Question

What mass in grams of a 10.0% by mass aqueous silver nitrate solution must be added to 100.0 mL of an aqueous solution that is 0.0250 M in chromium (II) chloride and 0.0200 M in chromium (III) chloride to precipitate all chloride ion as silver chloride from solution?

Answer 1

Reaction with 0.0250 M chromium (II) chloride:
CrCl₂(aq) + 2AgNO₃(aq) ------>    2AgCl(s)    +    Cr(NO₃)₂(aq)

1 mole of CrCl₂ reacts with 2 moles of AgNO₃ to precipitate 2 moles of AgCl(s).

no. moles of CrCl₂ = volume in L x molarity = 0.10L x 0.0250 = 0.0025 moles
Therefore, no. of moles of AgNO₃ required = 2 x 0.0025 moles = 0.05 moles

Mass of AgNO₃ = no. moles x mol.wt = 0.05 moles x 170 g/mol
                                   = 8.5 g.
10% AgNO₃ solution means, in 100g of a solution, we have 10 g of AgNO₃ and 90 g water.
10 g AgNO₃ in ----100 g solution,
for 8.5 g --------?
Mass of 10% AgNO₃ solution = 8.5g x 100 g/10g = 85 g

Therefore, we need 85 g of 10% AgNO₃ solution to precipitate all chloride ions as AgCl from the 0.0250 M chromium (II) chloride solution.

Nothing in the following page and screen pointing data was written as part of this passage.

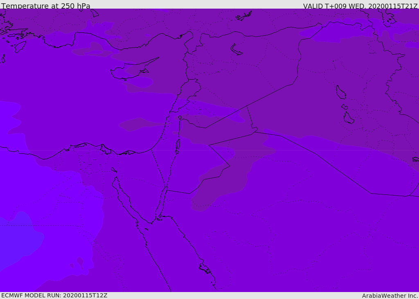Screen dimensions: 419x299
Task: Click the "Temperature at 250 hPa" title
Action: (46, 6)
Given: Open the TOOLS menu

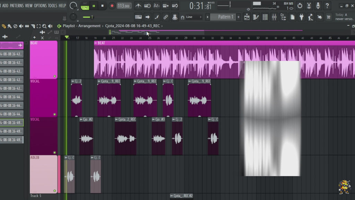Looking at the screenshot, I should coord(52,6).
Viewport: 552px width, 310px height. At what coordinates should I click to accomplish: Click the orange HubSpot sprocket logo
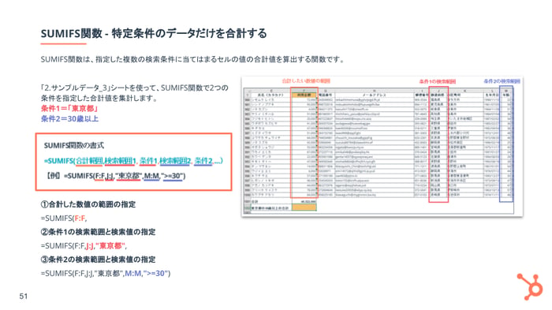[x=530, y=286]
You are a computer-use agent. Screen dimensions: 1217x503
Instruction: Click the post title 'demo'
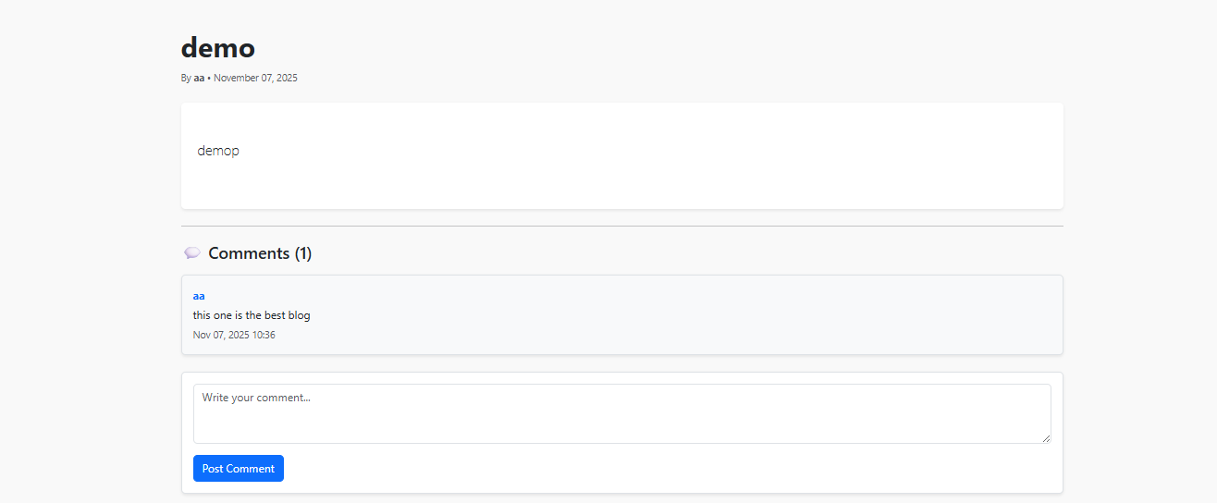217,47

Reaction with 0.020 M chromium (III) chloride:
CrCl₃(aq) + 3AgNO₃(aq) ------>    3AgCl(s)    +    Cr(NO₃)₃(aq)

1 mole of CrCl₂ reacts with 3 moles of AgNO₃ to precipitate 3 moles of AgCl(s).

no. moles of CrCl2 = volume in L x molarity = 0.10L x 0.020 = 0.002 moles
Therefore, no. of moles of AgNO₃ required = 3 x 0.002 moles = 0.06 moles

Mass of AgNO₃ = no. moles x mol.wt = 0.06 moles x 170 g/mol
                                   = 10.2 g.
10% AgNO₃ solution means, in 100g of a solution, we have 10 g of AgNO₃ and 90 g water.
10 g AgNo₃ in ----100 g solution,
for 10.2 g --------?
Mass of 10% AgNO₃ solution = 10.2g x 100 g/10g = 102 g

Therefore, we need 102 g of 10% AgNO₃ solution to precipitate all chloride ions as AgCl from the 0.0200 M chromium (III) chloride solution.